B cell antigen receptor (BCR) density plays a role in the differentiation of immature B cells to their mature compartments; however, the exact strategy of its influence on the development of natural autoreactive B cells is still unclear. In the present study, we explored the role of BCR surface density in autoreactive B cell development by studying two lines of mice containing distinct copy numbers of an IgH transgene with V(H) derived from a poly-reactive natural antibody 3B4. Surface BCR levels were found to be related to the transgene copy number in these mice. In mice with higher copy numbers of the transgene, the BCRs were found to promote the remaining of autoreactive B cells into marginal zone (MZ) and B-1a subsets; meanwhile, elevated surface BCR levels were correlated with a significant decrease of follicular (Fo) B cell numbers and a reduction in the number of multiple stages of immature B cells both in spleen and bone marrow (BM).
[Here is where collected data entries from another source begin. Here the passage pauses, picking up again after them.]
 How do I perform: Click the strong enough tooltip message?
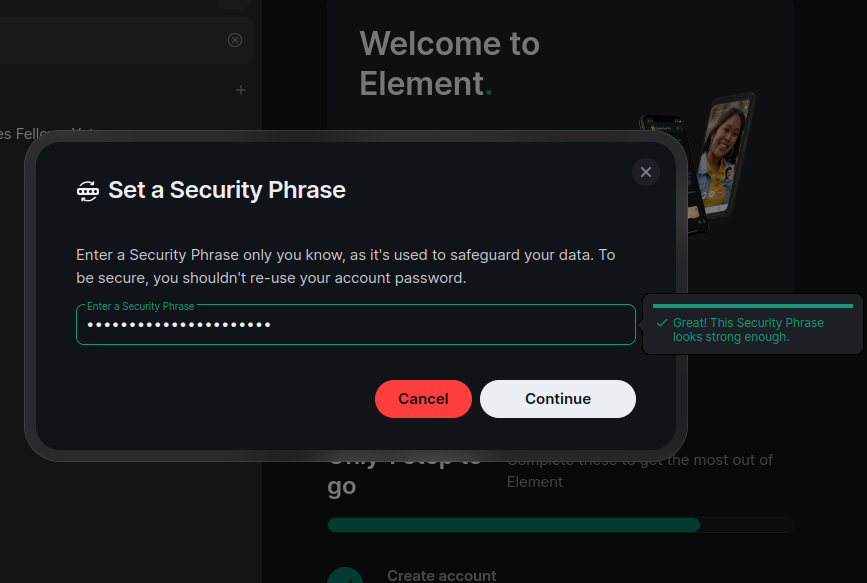point(748,330)
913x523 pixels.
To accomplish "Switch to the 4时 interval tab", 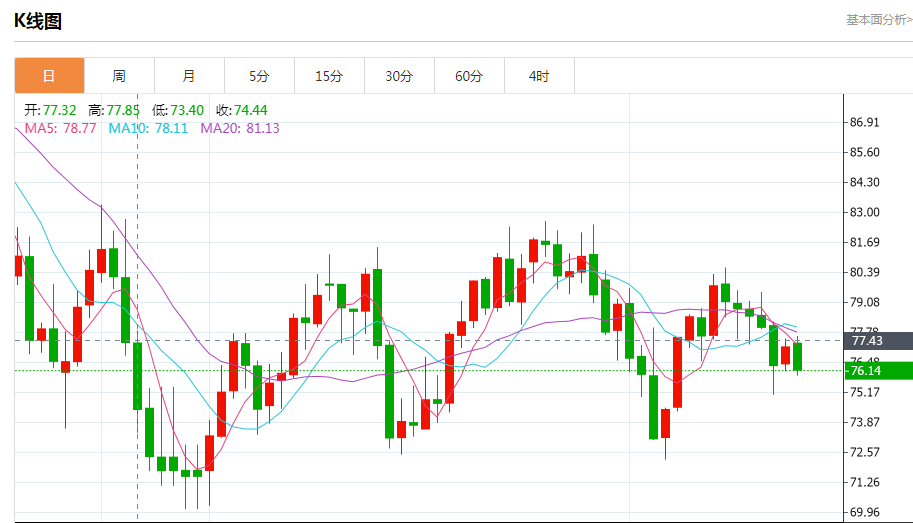I will (x=539, y=76).
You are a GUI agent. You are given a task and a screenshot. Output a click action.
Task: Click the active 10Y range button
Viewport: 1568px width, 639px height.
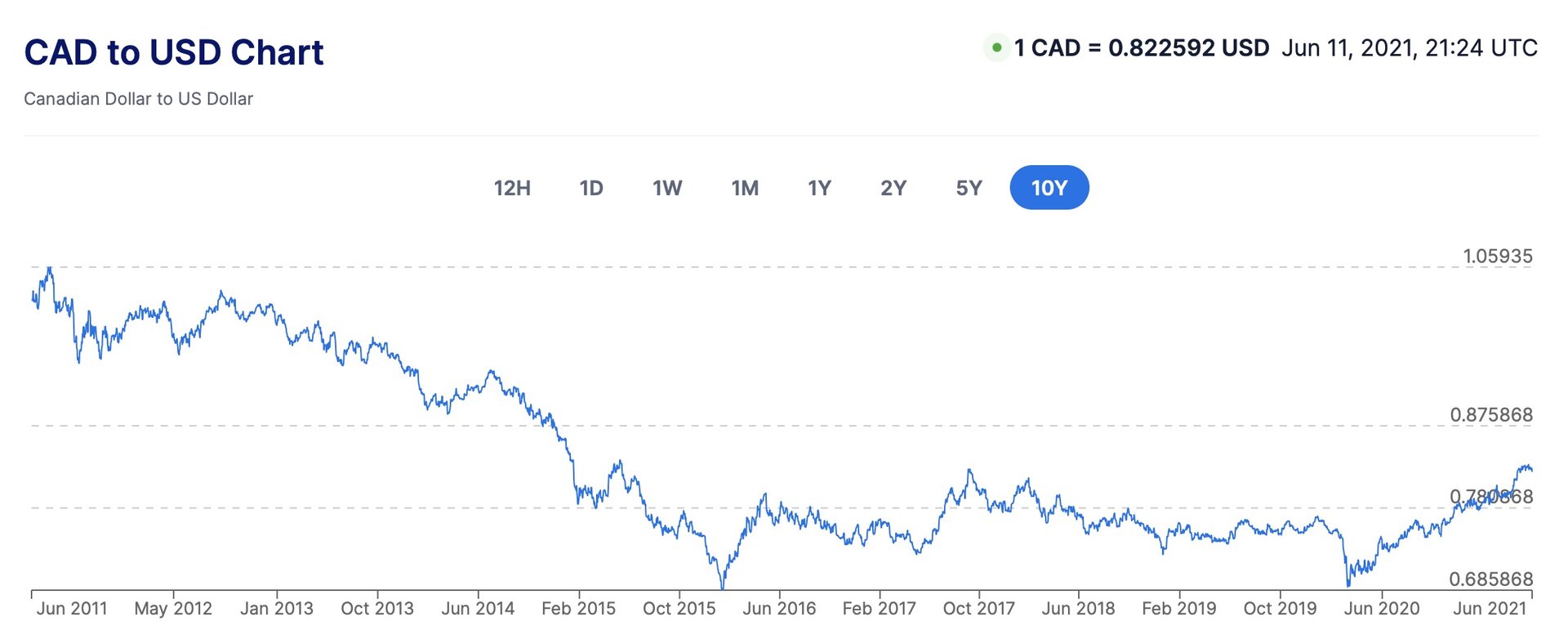click(x=1049, y=188)
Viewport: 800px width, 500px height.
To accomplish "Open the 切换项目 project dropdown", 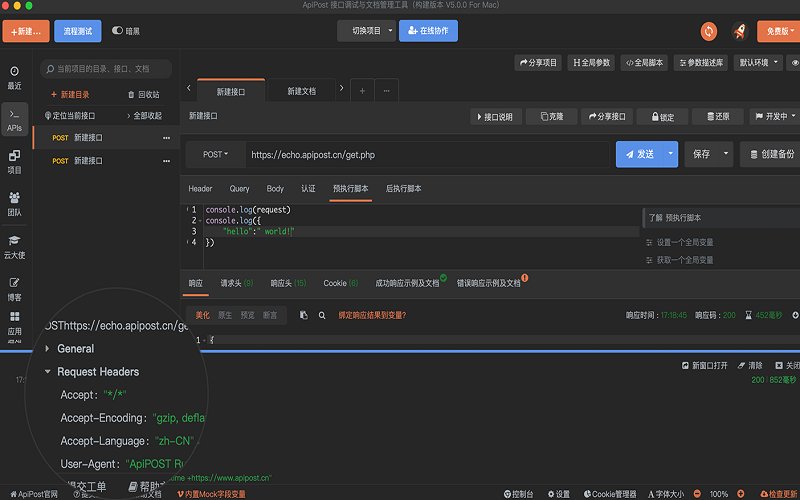I will tap(366, 31).
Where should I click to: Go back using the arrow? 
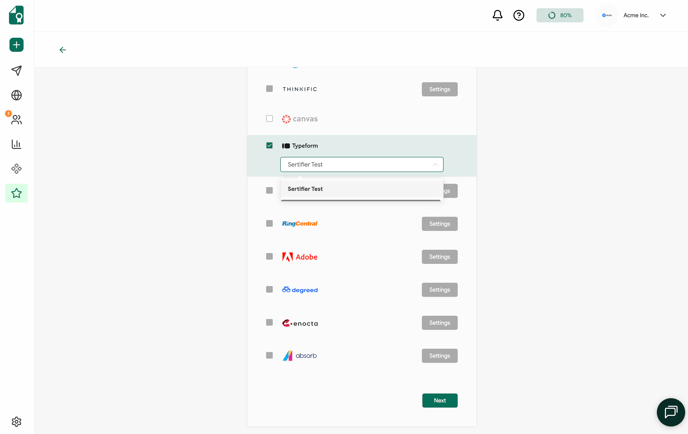click(x=62, y=50)
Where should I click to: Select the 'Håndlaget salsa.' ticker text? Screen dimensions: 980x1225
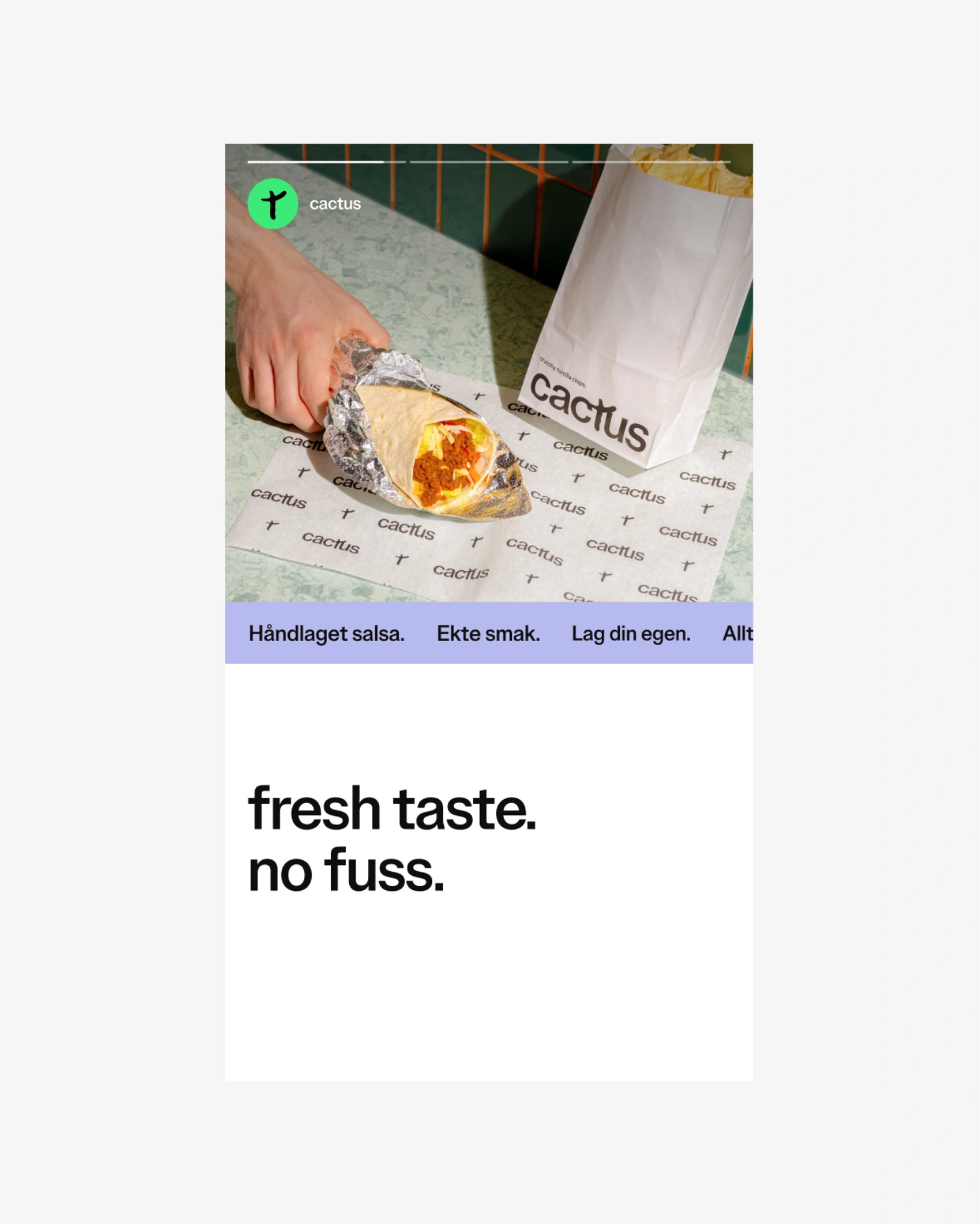(x=327, y=634)
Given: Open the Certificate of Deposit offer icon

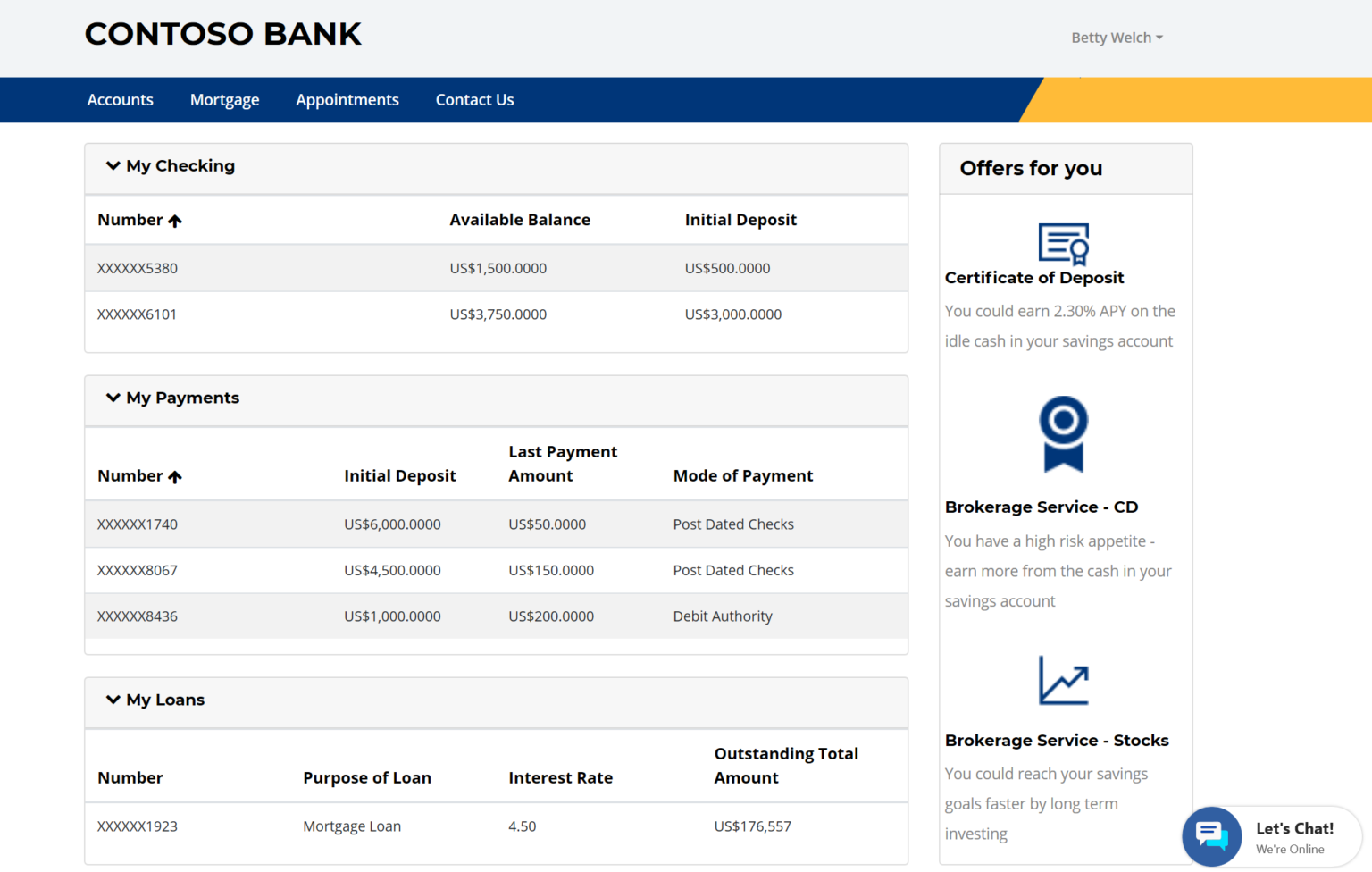Looking at the screenshot, I should (x=1063, y=243).
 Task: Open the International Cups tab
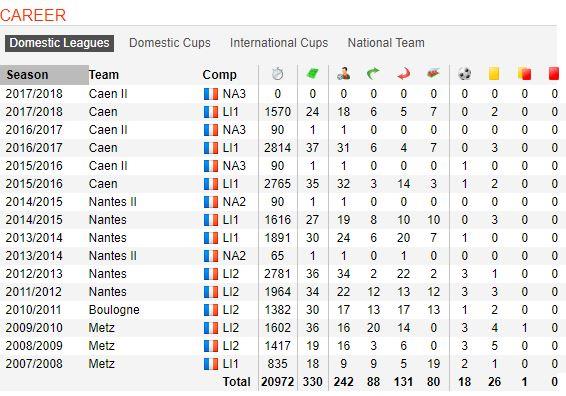[279, 43]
Interestingly, no difference in the ratio of cell apoptosis and proliferation was found in all stages of B cell development between two lines, except that more severely aberrant proliferation of pro/pre-B cells in BM was found in mice with higher transgene copies. This data supports the idea that natural poly-reactive B cells can be positively selected into MZ and B-1 cells, and high BCR surface density favors this selection. More importantly, our data suggests that the influence by receptor expression on the differentiation of natural poly-reactive B cells begins at an early stage of B cell development.